Además del gigante productor y exportador de manufacturas en que se ha convertido, China apuesta fuertemente por ser una potencia tecnológica. Ya es el segundo inversor en I+D del mundo, y eso va dando sus resultados en campos como los vehículos eléctricos, las placas solares o la astronáutica. Entre ellos destaca que en la quinta generación de comunicación electrónica, conocida como 5G y que se supone que representa un salto cualitativo respecto a las precedentes, la empresa china Huawei va muy por delante de las norteamericanas.
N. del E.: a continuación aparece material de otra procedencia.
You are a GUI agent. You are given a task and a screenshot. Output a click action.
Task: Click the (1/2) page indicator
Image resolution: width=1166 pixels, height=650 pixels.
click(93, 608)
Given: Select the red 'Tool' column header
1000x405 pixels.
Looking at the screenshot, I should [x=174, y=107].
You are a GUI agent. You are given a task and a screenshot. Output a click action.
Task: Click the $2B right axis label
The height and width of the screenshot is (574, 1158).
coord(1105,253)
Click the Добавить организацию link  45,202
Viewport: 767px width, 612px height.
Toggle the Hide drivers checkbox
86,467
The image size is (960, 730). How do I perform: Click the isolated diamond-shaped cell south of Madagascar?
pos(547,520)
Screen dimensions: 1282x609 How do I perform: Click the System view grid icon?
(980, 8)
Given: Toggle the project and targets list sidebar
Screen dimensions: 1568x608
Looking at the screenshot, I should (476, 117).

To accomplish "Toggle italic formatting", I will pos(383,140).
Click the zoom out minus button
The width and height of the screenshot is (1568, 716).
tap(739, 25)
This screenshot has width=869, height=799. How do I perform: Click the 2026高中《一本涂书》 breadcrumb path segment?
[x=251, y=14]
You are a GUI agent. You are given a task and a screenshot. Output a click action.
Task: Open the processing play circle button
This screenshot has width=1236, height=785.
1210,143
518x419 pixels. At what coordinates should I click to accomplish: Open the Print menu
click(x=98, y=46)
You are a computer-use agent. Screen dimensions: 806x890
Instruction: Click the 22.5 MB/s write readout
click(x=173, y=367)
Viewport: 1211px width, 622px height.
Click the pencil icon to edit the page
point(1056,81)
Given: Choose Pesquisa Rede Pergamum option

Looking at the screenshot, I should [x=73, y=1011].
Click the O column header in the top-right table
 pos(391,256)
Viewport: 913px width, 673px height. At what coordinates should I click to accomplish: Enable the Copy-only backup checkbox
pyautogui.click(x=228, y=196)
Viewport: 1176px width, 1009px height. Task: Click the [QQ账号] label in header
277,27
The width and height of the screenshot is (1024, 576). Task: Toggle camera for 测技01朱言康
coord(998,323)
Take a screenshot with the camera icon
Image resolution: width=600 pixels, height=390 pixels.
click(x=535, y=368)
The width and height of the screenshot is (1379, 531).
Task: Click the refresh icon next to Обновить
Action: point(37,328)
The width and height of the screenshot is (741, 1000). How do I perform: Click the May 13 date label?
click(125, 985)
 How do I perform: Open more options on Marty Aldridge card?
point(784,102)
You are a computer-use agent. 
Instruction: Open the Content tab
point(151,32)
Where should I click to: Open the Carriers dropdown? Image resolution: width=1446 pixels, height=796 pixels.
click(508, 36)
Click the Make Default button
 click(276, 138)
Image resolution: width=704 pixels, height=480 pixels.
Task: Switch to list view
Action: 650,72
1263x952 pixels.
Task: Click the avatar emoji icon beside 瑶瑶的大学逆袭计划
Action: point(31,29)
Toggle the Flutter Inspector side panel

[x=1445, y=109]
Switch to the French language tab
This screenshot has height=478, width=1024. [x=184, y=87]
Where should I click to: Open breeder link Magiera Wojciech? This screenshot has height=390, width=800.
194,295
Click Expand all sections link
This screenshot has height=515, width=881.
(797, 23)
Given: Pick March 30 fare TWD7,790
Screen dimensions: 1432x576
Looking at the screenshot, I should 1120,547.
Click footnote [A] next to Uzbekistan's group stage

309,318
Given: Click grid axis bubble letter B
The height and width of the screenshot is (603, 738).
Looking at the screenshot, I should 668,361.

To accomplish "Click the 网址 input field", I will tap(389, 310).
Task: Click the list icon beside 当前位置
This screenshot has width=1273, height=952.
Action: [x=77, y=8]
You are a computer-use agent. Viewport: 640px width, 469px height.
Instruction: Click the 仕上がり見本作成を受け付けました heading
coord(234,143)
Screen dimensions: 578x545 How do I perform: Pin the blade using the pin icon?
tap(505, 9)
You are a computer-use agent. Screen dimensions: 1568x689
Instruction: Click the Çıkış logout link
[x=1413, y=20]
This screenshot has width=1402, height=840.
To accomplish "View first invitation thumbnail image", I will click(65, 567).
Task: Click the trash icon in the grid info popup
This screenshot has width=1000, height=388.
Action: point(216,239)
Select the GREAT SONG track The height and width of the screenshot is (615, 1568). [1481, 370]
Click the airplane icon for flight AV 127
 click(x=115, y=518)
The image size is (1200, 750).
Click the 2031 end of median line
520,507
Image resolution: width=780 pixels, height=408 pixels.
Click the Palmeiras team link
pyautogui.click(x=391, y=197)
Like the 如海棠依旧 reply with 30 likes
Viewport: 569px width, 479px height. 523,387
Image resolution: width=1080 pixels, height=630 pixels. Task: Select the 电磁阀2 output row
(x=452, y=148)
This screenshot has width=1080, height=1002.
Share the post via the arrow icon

Esto ha suscitado intervenciones desmedidas de la administración Trump, que van desde la detención en Canadá de la vicepresidenta de la empresa, hasta la prohibición del comercio con Huawei, o la presión a otros países para que no contraten sus servicios para establecer la red 5G, que requiere una gran inversión.
Más allá de la defensa de los intereses comerciales de algunas grandes empresas estadounidenses, lo que esta declaración de guerra comercial contra China supone es una batalla –tal vez la primera, pero seguro que no la última– para detener o al menos ralentizar el ascenso de China como superpotencia mundial. El actual el presidente chino, Xi Ping, no culta que el objetivo de sus grandes apuestas como Made in China 2025–progresar, a través de la innovación tecnológica, del ensamblaje al producto creado en China– o la Nueva Ruta de la Seda–monumental red de infraestructuras de transporte para facilitar su comercio internacional– es el resurgimiento de la Gran Nación China. Y eso parece no gustarle nada a la gran potencia del otro lado del Pacífico.